The parties are asking federal judge Aileen Cannon to approve a consent decree under which LGM would take actions to avoid future violations while not admitting or denying the FDA’s charges.
In a statement released Tuesday, LGM said it “vigorously disagrees” with the FDA’s allegations “and maintains that these allegations do not accurately portray the many quality measures that we have instituted.”
The statement continues, “Nevertheless, we have reached a resolution with the FDA that finalizes several long-resolved issues that originated under previous ownership and leadership of the supply chain division and which will enable the division’s continued operation.”
The FDA’s complaint stated that many of the violations noted in the March and April inspections were similar to violations observed in a 2018 inspection of the Kentucky facility.

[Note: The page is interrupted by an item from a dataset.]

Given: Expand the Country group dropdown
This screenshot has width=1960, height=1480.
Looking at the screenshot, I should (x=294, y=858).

According to the FDA’s complaint, violations noted in the 2022 inspections included:
•Failure to adequately investigate and resolve quality-related complaints. One customer reported out-of-specification test results concerning “unidentified impurities” in cromolyn sodium, a drug used to treat bronchial asthma and certain allergic conditions. LGM failed to quarantine remaining products from the same batch and shipped quantities to two additional customers.

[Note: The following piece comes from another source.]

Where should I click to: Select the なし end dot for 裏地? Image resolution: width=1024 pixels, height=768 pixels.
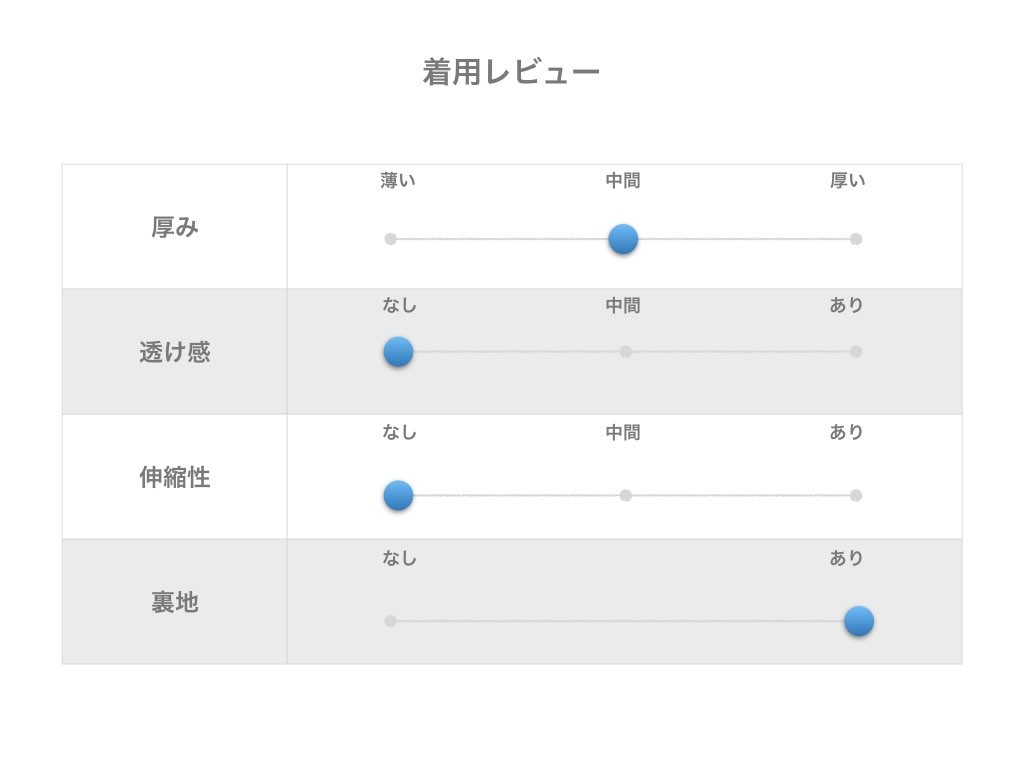tap(391, 621)
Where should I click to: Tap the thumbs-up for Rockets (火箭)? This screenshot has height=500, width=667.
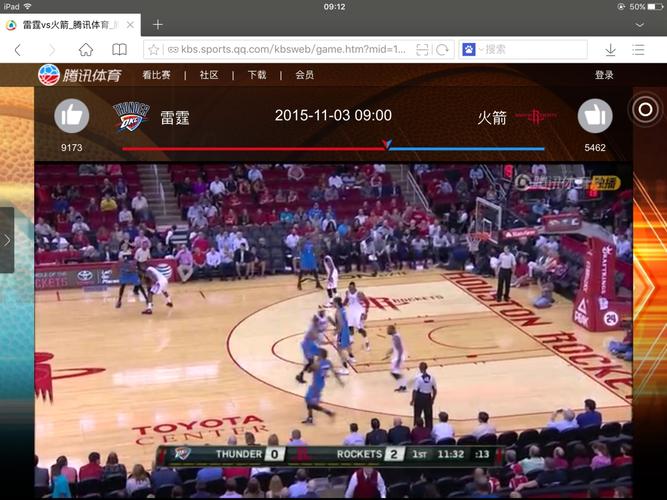point(594,116)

•The company failed to follow its standard operating procedures when it learned of “multiple” test results relating to impurities and potential low potency of an estrogen hormone it purchased from a Chinese supplier and distributed to customers in the U.S.
•LGM failed to qualify and approve hundreds of ingredients purchased from multiple suppliers between late 2018 and early 2022.
•The company distributed multiple shipments of a product from a vendor that it disqualified without a written justification for the distribution.
•LGM failed to properly document investigations into deviations and complaints. The company’s documentation is “deficient in many respects.”
The FDA’s suit also accuses LGM of failing to address the identified violations in response to discussions that followed the 2022 inspections.
In its 2018 inspection report, the FDA noted that LGM received complaints about the potency consistency of a drug used to treat underactive thyroid conditions.
“Rather than quarantining the product pending an investigation into the cause for the [out-of-specification] testing results, Defendants accepted returns of the rejected product from customers, stripped any indication the drug had been previously distributed, and shipped it to other customers,” the complaint states.
The company also imported ingredients from suppliers on the FDA’s Import Alerts list, which gives the agency authority to detain imported drugs that appear to violate U.S. drug safety laws.
Despite the 2018 findings, LGM’s supplier qualification procedures and its lack of a quality control unit remained uncompliant four years later, the suit states.
Under terms of the consent agreement, LGM agreed to hire an expert to inspect its facilities and develop a comprehensive quality assurance and control program that includes development of standard operating procedures, prompt notification of violations, compliance training for LGM employees, and correction of any violations cited by “FDA, the expert or any other source.”
According to LGM’s statement on Tuesday, compliance with terms of the resolution is underway.
“We are now leading the industry by example by applying Quality by Design (QbD) principles throughout this division. This includes featuring an extensive global network of [drug ingredient] manufacturers that are FDA-registered and frequently audited to ensure quality and reliability.”